Objectif
Restituez à l'identique, s'il vous plaît, l'ensemble des entrées ci-dessous.

---------- Entrées

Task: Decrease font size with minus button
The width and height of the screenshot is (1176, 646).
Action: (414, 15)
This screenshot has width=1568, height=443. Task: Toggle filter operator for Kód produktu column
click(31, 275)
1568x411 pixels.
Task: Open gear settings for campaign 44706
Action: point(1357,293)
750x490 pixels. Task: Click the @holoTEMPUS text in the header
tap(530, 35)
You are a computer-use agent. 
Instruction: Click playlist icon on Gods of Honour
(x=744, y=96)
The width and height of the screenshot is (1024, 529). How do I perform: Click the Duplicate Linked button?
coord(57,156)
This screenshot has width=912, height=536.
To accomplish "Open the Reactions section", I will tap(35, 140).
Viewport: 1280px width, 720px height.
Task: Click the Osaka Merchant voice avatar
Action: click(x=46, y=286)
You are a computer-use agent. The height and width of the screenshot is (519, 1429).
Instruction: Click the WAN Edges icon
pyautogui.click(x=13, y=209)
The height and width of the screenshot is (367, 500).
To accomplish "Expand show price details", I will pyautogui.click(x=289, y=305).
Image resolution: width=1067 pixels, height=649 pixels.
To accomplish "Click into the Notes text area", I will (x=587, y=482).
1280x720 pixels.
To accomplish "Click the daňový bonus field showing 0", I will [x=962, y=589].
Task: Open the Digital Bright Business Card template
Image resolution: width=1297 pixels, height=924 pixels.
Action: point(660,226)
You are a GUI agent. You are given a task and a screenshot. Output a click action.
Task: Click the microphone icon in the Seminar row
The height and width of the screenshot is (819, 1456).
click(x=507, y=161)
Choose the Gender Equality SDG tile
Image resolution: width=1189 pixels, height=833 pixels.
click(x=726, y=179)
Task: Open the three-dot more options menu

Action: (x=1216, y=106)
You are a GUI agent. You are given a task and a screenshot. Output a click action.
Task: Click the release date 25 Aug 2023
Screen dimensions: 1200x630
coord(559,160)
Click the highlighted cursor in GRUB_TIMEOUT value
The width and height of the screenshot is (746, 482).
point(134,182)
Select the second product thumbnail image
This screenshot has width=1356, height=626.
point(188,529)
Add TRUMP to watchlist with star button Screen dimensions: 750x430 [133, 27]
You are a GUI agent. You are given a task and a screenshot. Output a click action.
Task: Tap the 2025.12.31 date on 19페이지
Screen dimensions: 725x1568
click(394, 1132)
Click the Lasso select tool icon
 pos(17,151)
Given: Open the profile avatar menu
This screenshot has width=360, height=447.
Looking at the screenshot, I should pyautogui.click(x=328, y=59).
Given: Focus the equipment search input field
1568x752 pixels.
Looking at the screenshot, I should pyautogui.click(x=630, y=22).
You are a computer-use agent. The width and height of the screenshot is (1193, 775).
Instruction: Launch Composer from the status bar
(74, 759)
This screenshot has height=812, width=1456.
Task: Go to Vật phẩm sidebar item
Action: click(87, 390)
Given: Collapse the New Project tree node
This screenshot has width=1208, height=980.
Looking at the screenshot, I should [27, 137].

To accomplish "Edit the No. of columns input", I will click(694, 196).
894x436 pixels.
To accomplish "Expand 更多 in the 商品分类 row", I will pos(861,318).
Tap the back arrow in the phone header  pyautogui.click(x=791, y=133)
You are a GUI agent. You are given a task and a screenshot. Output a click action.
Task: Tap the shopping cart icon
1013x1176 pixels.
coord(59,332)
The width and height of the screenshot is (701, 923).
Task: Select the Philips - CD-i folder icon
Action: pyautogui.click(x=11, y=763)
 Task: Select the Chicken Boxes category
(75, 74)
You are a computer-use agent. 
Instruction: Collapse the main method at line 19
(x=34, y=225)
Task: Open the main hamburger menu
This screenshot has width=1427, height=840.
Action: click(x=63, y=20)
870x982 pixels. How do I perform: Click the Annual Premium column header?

--------------------

Solution proposée
Task: Decrease font size with minus button
The width and height of the screenshot is (1176, 646).
Action: (414, 15)
This screenshot has width=1568, height=443. Task: Toggle filter operator for Kód produktu column
click(31, 275)
1568x411 pixels.
Task: Open gear settings for campaign 44706
Action: point(1357,293)
750x490 pixels. Task: Click the @holoTEMPUS text in the header
tap(530, 35)
You are a computer-use agent. 
Instruction: Click playlist icon on Gods of Honour
(x=744, y=96)
The width and height of the screenshot is (1024, 529). How do I perform: Click the Duplicate Linked button?
coord(57,156)
This screenshot has width=912, height=536.
To accomplish "Open the Reactions section", I will tap(35, 140).
Viewport: 1280px width, 720px height.
Task: Click the Osaka Merchant voice avatar
Action: click(x=46, y=286)
You are a computer-use agent. The height and width of the screenshot is (519, 1429).
Instruction: Click the WAN Edges icon
pyautogui.click(x=13, y=209)
The height and width of the screenshot is (367, 500).
To accomplish "Expand show price details", I will pyautogui.click(x=289, y=305).
Image resolution: width=1067 pixels, height=649 pixels.
To accomplish "Click into the Notes text area", I will (x=587, y=482).
1280x720 pixels.
To accomplish "Click the daňový bonus field showing 0", I will [x=962, y=589].
Task: Open the Digital Bright Business Card template
Image resolution: width=1297 pixels, height=924 pixels.
Action: point(660,226)
You are a GUI agent. You are given a task and a screenshot. Output a click action.
Task: Click the microphone icon in the Seminar row
The height and width of the screenshot is (819, 1456).
click(x=507, y=161)
Choose the Gender Equality SDG tile
Image resolution: width=1189 pixels, height=833 pixels.
click(x=726, y=179)
Task: Open the three-dot more options menu

Action: (x=1216, y=106)
You are a GUI agent. You are given a task and a screenshot. Output a click action.
Task: Click the release date 25 Aug 2023
Screen dimensions: 1200x630
coord(559,160)
Click the highlighted cursor in GRUB_TIMEOUT value
The width and height of the screenshot is (746, 482).
point(134,182)
Select the second product thumbnail image
This screenshot has width=1356, height=626.
point(188,529)
Add TRUMP to watchlist with star button Screen dimensions: 750x430 [133, 27]
You are a GUI agent. You are given a task and a screenshot. Output a click action.
Task: Tap the 2025.12.31 date on 19페이지
Screen dimensions: 725x1568
click(394, 1132)
Click the Lasso select tool icon
 pos(17,151)
Given: Open the profile avatar menu
This screenshot has width=360, height=447.
Looking at the screenshot, I should pyautogui.click(x=328, y=59).
Given: Focus the equipment search input field
1568x752 pixels.
Looking at the screenshot, I should pyautogui.click(x=630, y=22).
You are a computer-use agent. The width and height of the screenshot is (1193, 775).
Instruction: Launch Composer from the status bar
(74, 759)
This screenshot has height=812, width=1456.
Task: Go to Vật phẩm sidebar item
Action: click(87, 390)
Given: Collapse the New Project tree node
This screenshot has width=1208, height=980.
Looking at the screenshot, I should [27, 137].

To accomplish "Edit the No. of columns input", I will click(694, 196).
894x436 pixels.
To accomplish "Expand 更多 in the 商品分类 row", I will pos(861,318).
Tap the back arrow in the phone header  pyautogui.click(x=791, y=133)
You are a GUI agent. You are given a task and a screenshot. Output a click action.
Task: Tap the shopping cart icon
1013x1176 pixels.
coord(59,332)
The width and height of the screenshot is (701, 923).
Task: Select the Philips - CD-i folder icon
Action: pyautogui.click(x=11, y=763)
 Task: Select the Chicken Boxes category
(75, 74)
You are a computer-use agent. 
Instruction: Collapse the main method at line 19
(x=34, y=225)
Task: Open the main hamburger menu
This screenshot has width=1427, height=840.
Action: click(x=63, y=20)
870x982 pixels. How do I perform: Click the Annual Premium column header?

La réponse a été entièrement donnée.